Saturday, December 12, 2009

"Climategate" reveals a hoax, all right...


...but the hoax is the one perpetrated by whoever paid Russian hackers-for-hire to acquire several climate scientists' emails, then construct a plausible but false narrative from selective quotes taken from 13 years of correspondence.


But don't take my word for it. I'm not a climate scientist. Nor do I command the research facilities of Politifact.com and Factcheck.org, which have earned a reputation for both thoroughness and even-handedness. Even a cursory search on their websites shows how much they hand out praise and blame to both sides as truth dictates.

Here are their conclusions about Climategate. If you have any doubts left, go to their sites and get the full story. I check them out weekly myself.

From Politifact.com:


"The e-mails do not prove that global warming is a hoax. In fact, there's overwhelming evidence that temperatures have been rising and are continuing to rise. Just take a recent report issued by the United States Global Research Program, an arm of the government that, since 1989, has been coordinating and integrating federal research on changes in the global environment and their implications for society. The report states that "global warming is unequivocal and primarily human-induced. ."


http://www.politifact.com/truth-o-meter/article/2009/dec/11/climate-change-e-mails-and-copenhagen/


From FactCheck.org:


"A Dec. 3 Rasmussen survey found that only 25 percent of adults surveyed said that "most scientists agree on global warming" while 52 percent said that "there is significant disagreement within the scientific community" and 23 percent said they were not sure.

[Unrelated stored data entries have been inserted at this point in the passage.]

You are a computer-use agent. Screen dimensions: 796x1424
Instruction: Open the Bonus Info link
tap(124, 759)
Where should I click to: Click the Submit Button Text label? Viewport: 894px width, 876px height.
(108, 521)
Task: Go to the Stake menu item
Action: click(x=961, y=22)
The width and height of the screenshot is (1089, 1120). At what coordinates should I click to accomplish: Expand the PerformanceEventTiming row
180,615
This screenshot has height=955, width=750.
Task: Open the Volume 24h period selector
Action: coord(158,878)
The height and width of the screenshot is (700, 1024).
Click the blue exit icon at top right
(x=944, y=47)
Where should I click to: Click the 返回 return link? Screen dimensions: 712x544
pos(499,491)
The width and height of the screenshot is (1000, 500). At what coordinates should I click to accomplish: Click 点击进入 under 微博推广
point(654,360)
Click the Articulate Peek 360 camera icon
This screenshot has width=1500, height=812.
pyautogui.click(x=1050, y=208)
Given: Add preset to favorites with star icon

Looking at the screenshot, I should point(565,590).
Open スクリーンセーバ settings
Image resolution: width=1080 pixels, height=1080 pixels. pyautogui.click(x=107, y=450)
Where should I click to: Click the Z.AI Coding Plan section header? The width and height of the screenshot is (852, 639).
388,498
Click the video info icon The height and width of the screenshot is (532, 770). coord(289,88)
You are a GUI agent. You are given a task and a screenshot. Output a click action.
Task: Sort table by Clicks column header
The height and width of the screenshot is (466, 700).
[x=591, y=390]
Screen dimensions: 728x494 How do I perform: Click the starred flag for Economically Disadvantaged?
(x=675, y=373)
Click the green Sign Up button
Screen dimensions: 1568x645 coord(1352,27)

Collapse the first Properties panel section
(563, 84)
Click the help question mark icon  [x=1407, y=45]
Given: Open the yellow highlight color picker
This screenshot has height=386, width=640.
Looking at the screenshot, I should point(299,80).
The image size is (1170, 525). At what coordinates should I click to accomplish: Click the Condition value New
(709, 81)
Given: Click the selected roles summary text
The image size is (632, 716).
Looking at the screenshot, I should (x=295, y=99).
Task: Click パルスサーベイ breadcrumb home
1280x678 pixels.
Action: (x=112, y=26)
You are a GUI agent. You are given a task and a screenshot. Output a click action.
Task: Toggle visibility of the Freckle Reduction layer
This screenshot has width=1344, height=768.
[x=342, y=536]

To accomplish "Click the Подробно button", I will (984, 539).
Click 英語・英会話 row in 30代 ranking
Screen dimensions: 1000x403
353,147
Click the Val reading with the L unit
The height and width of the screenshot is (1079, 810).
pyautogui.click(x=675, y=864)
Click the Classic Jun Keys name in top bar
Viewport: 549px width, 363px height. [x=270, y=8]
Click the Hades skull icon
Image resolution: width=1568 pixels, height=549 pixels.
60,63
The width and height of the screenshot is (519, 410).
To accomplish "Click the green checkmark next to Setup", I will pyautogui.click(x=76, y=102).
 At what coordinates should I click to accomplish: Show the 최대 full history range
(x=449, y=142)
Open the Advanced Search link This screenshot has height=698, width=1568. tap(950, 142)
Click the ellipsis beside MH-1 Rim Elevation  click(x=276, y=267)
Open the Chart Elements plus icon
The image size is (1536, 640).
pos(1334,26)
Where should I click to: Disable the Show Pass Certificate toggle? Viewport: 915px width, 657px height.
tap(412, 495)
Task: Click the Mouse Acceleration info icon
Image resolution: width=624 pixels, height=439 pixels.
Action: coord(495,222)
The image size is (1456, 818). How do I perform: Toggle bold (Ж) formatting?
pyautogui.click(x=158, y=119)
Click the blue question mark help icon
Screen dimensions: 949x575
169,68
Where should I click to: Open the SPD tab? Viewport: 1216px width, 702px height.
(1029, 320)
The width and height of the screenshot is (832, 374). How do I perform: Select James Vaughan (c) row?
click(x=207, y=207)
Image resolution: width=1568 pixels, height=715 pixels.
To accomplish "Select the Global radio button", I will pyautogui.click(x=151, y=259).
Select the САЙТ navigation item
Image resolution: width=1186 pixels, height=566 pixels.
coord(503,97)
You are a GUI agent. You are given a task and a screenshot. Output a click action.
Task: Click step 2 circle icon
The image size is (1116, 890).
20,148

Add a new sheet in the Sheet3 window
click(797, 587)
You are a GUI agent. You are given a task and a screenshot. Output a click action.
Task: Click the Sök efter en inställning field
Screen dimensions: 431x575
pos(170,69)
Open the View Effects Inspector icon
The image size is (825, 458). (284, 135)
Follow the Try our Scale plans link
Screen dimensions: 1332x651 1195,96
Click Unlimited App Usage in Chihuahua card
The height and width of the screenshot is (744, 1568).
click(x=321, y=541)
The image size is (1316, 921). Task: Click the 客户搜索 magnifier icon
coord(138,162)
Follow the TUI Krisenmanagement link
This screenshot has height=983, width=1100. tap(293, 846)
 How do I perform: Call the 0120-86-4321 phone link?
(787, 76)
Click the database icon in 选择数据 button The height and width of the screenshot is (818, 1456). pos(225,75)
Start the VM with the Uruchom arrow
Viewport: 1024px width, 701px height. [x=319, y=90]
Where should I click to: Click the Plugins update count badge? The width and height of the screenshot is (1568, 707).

...[But] "over the 13 years covered by the CRU e-mails, scientific consensus has only become stronger as the evidence for global warming from various sources has mounted.

"Reports from the National Academies and the U.S. Global Change Research Program that analyze large amounts of data from various sources also agree..


.In advance of the 2009 U.N. climate change summit, the national academies of 13 nations issued a joint statement of their recommendations for combating climate change, in which they discussed the "human forcing" of global warming and said that the need for action was "indisputable."